▶ [Your assignment] Set down exactly the lines in the records below that run from the line with "Click the second @Override annotation" to the line with "Task: Click the dimmed", inclusive, and nothing more.

(Data excerpts)
━━━━━━

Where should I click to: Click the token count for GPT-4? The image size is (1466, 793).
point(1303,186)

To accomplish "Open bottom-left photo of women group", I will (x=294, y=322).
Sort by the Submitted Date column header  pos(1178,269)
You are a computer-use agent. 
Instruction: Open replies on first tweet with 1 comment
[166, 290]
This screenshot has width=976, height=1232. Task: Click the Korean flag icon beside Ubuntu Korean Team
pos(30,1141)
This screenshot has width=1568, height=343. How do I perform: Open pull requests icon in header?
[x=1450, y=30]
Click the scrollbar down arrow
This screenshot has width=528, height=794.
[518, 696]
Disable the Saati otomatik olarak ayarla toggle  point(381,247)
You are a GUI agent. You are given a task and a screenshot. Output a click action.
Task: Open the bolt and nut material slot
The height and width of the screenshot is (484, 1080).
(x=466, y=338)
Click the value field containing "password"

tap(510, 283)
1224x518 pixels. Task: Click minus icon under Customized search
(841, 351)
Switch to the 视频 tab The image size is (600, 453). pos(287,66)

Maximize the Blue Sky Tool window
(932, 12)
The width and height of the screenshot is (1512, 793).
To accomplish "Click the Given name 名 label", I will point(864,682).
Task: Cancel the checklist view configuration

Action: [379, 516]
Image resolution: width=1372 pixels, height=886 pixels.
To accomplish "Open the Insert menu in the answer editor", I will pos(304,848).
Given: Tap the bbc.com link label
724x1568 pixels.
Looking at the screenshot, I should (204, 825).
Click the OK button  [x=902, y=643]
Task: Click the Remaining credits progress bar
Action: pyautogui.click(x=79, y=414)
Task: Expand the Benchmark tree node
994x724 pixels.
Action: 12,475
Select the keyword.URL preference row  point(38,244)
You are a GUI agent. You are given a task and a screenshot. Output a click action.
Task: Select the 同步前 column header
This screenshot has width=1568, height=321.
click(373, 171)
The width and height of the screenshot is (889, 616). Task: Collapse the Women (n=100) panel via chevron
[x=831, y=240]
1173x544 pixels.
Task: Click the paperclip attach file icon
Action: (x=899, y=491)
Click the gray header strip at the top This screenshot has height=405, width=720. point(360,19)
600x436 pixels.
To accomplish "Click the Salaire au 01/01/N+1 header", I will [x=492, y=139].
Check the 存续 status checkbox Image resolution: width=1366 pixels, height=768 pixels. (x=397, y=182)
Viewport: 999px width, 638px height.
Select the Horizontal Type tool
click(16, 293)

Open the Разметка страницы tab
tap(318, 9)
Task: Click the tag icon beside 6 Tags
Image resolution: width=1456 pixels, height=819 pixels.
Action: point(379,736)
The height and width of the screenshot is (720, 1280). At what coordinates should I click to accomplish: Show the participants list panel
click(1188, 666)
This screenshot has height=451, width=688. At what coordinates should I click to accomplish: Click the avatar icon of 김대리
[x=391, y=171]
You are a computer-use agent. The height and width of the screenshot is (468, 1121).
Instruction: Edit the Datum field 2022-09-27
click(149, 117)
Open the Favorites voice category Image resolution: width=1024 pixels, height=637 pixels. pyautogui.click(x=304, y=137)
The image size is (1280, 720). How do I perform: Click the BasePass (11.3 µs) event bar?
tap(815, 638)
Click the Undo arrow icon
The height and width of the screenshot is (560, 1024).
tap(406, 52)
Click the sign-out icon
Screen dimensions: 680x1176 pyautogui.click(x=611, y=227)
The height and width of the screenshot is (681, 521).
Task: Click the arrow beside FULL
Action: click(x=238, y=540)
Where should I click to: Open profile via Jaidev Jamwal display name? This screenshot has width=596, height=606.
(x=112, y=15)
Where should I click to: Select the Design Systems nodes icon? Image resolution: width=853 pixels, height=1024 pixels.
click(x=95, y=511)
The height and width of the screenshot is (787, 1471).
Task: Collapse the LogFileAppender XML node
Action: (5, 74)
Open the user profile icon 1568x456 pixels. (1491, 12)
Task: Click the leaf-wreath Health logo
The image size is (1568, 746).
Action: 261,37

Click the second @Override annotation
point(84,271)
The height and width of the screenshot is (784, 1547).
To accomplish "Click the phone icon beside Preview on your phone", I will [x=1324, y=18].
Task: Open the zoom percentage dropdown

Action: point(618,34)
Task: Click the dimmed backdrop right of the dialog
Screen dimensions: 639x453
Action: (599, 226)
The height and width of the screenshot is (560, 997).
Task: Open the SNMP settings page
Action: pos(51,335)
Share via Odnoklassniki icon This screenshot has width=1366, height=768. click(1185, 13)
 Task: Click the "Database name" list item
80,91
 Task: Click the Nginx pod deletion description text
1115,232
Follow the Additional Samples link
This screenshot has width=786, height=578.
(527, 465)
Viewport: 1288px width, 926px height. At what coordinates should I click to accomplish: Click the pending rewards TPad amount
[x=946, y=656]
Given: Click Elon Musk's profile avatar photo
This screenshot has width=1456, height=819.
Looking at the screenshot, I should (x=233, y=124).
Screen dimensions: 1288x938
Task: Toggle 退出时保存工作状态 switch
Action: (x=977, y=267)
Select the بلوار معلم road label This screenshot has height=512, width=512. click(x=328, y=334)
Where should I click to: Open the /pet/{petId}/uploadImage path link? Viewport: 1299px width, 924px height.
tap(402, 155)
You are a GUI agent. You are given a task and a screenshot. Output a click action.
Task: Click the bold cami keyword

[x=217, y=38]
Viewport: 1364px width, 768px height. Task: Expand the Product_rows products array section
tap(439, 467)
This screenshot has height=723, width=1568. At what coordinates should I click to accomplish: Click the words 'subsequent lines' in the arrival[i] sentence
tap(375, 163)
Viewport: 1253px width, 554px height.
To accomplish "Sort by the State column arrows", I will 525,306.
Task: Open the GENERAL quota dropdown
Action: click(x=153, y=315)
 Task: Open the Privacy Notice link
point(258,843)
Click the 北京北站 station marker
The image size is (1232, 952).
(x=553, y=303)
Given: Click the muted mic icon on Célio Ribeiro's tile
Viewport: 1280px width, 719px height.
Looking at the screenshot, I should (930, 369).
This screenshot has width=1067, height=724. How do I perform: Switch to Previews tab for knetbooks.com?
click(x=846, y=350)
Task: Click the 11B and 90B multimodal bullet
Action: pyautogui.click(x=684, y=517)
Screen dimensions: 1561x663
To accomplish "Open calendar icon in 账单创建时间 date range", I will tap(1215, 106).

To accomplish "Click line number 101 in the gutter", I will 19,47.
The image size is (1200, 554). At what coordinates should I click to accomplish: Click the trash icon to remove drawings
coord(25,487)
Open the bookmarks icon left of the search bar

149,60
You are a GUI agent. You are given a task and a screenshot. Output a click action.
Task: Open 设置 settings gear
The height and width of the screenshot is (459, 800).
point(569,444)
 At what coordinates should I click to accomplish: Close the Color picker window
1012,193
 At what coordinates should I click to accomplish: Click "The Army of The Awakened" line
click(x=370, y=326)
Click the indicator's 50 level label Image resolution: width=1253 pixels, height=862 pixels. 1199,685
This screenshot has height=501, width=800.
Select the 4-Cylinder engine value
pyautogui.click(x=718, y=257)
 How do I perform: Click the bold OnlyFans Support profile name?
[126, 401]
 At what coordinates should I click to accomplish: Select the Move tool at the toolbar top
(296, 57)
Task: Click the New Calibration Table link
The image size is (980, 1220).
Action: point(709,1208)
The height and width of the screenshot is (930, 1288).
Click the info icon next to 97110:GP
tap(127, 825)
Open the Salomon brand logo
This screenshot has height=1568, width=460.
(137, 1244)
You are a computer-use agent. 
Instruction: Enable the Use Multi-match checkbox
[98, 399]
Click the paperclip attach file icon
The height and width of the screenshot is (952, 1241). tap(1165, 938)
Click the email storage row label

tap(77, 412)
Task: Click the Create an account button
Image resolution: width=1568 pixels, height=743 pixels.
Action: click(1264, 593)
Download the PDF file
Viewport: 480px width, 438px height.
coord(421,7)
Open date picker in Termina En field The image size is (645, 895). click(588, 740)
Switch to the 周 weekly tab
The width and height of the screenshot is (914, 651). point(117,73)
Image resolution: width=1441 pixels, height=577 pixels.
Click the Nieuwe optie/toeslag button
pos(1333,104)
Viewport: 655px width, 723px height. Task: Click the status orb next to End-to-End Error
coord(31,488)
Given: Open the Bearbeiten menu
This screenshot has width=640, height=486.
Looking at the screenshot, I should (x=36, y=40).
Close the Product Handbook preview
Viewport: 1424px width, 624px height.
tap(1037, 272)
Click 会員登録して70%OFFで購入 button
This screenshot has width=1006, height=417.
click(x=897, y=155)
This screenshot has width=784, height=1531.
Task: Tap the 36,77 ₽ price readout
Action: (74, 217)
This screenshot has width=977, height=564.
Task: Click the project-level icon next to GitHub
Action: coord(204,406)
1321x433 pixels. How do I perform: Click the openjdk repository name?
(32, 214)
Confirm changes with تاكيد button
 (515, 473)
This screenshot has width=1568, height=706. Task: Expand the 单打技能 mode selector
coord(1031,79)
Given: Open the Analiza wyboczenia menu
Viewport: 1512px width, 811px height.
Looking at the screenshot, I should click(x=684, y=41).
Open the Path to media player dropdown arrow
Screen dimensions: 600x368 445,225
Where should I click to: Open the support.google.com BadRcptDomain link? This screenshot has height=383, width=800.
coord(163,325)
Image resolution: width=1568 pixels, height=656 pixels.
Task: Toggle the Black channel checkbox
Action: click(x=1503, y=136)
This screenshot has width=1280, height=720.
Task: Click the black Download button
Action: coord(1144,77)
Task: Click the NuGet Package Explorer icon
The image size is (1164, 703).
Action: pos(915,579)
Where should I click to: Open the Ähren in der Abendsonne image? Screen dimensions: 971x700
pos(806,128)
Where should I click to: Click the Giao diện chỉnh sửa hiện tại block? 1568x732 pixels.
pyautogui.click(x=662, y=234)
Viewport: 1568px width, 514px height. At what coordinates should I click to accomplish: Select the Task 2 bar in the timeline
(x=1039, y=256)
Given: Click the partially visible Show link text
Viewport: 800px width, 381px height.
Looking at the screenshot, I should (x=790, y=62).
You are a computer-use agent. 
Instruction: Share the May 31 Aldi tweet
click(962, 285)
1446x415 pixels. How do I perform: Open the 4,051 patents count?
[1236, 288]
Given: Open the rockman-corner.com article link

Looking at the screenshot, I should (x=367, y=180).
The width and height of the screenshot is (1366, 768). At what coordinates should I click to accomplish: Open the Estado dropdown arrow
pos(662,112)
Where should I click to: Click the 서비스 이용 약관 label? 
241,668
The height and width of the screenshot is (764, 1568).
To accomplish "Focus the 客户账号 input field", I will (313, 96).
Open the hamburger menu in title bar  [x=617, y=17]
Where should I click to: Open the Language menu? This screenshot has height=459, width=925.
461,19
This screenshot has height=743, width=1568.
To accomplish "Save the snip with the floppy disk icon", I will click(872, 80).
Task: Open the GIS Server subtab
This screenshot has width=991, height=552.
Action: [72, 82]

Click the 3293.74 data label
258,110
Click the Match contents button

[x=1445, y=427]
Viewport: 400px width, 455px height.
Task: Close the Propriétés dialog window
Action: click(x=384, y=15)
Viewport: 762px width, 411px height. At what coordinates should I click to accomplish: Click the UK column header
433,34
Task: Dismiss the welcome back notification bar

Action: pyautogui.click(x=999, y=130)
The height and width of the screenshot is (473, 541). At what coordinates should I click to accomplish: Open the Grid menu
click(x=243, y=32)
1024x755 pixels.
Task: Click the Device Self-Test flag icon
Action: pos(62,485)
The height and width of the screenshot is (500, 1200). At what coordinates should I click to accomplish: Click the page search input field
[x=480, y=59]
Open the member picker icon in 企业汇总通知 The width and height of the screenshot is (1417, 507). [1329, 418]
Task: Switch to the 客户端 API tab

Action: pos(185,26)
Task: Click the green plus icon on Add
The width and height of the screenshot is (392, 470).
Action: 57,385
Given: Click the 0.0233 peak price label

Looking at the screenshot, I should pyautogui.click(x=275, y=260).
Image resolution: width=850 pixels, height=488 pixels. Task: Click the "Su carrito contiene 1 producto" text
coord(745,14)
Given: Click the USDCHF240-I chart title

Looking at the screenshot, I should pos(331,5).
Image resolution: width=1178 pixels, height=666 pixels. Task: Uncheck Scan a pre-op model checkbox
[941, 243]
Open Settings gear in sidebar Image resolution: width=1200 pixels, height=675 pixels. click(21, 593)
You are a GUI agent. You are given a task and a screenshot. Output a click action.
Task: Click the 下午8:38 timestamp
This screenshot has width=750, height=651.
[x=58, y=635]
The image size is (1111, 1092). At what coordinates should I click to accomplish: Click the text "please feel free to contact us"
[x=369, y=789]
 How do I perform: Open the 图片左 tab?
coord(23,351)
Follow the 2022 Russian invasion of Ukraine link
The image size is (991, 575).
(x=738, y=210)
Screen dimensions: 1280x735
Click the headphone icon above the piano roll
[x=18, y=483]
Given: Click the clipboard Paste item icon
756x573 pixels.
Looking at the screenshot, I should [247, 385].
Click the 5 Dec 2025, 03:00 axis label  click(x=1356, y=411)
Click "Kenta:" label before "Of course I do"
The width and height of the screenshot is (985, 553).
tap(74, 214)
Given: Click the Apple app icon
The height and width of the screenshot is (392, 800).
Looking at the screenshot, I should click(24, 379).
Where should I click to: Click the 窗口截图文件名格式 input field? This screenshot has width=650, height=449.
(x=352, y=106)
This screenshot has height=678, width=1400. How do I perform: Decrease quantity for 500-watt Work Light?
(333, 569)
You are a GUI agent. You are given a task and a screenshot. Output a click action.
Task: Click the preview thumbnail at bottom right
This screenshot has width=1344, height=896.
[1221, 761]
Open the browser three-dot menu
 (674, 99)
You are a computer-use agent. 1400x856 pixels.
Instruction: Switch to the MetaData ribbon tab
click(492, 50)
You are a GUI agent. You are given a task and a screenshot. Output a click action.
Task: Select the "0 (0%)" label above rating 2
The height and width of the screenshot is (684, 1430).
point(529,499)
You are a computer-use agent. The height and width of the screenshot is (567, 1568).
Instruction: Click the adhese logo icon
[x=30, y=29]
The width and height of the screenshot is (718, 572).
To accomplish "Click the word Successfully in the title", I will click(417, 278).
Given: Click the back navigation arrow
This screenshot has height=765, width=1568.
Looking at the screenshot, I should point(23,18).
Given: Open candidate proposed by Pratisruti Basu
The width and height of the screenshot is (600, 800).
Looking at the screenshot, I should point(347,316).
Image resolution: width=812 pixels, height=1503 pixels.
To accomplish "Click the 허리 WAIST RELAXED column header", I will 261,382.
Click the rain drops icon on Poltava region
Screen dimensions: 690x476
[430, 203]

━━━━━━

▶ [Solution to the problem]
Click the second @Override annotation
point(84,271)
The height and width of the screenshot is (784, 1547).
To accomplish "Click the phone icon beside Preview on your phone", I will [x=1324, y=18].
Task: Open the zoom percentage dropdown

Action: point(618,34)
Task: Click the dimmed backdrop right of the dialog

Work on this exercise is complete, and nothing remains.